YOUR GOAL: Please report each line of the data below that includes the string "Wrightson".

(Word and item position data)
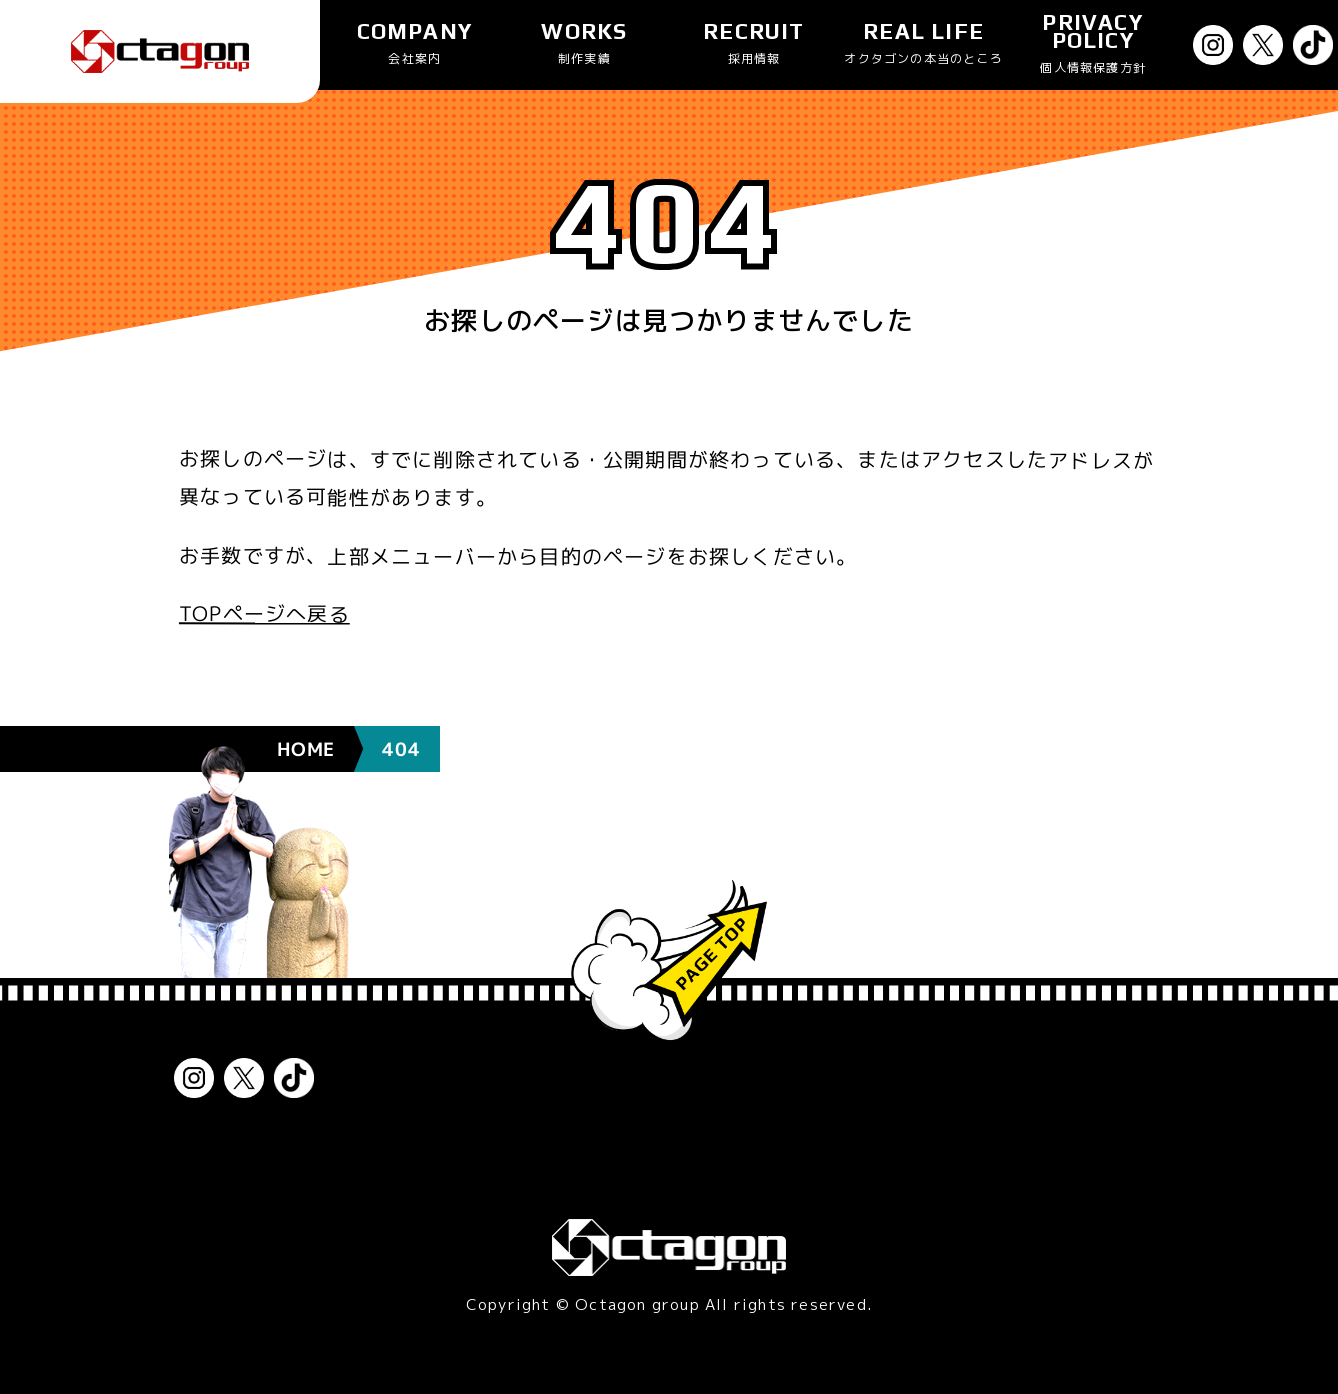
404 (401, 702)
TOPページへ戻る (264, 613)
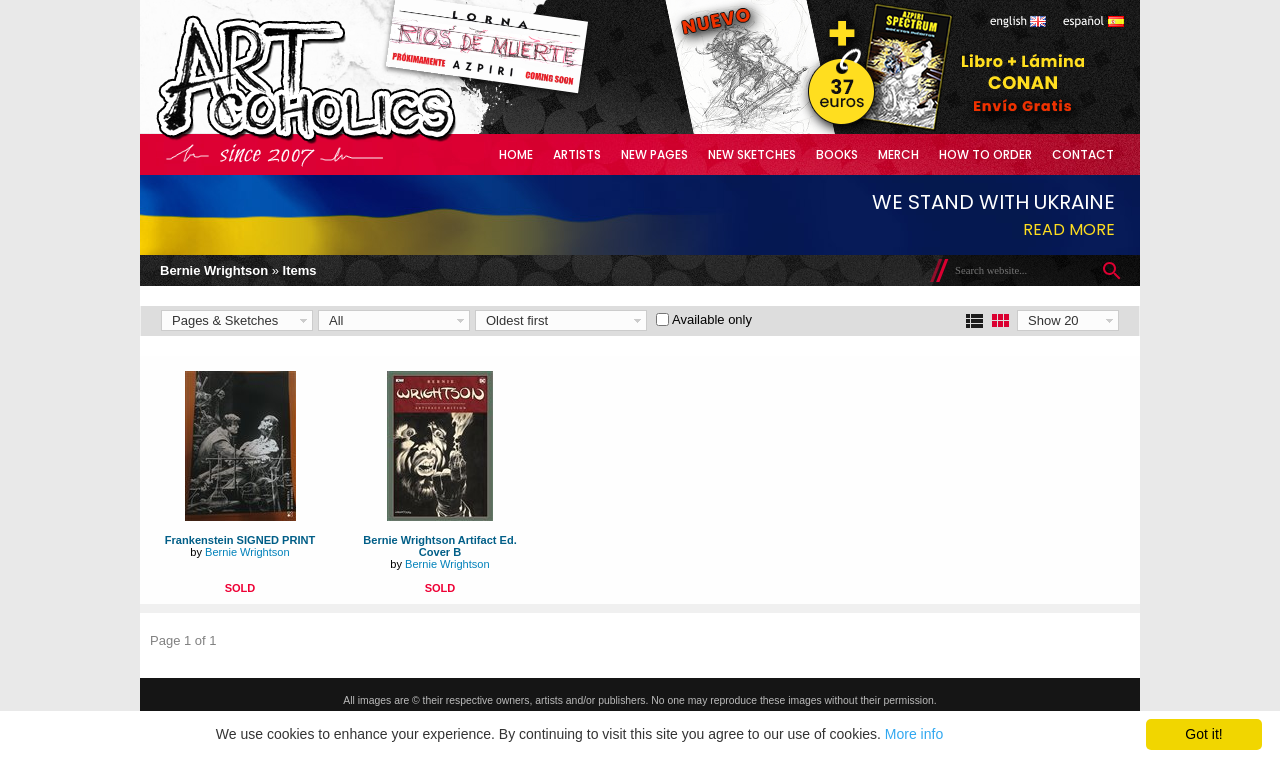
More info (914, 734)
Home (516, 154)
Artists (577, 154)
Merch (898, 154)
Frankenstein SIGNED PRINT (240, 540)
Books (837, 154)
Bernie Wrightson (214, 270)
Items (300, 270)
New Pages (654, 154)
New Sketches (752, 154)
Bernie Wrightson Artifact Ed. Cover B (439, 546)
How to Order (985, 154)
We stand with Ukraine (993, 202)
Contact (1083, 154)
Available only (712, 319)
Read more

EXERCISE OUTPUT:
Bernie Wrightson (214, 270)
Bernie Wrightson Artifact Ed. Cover B (439, 546)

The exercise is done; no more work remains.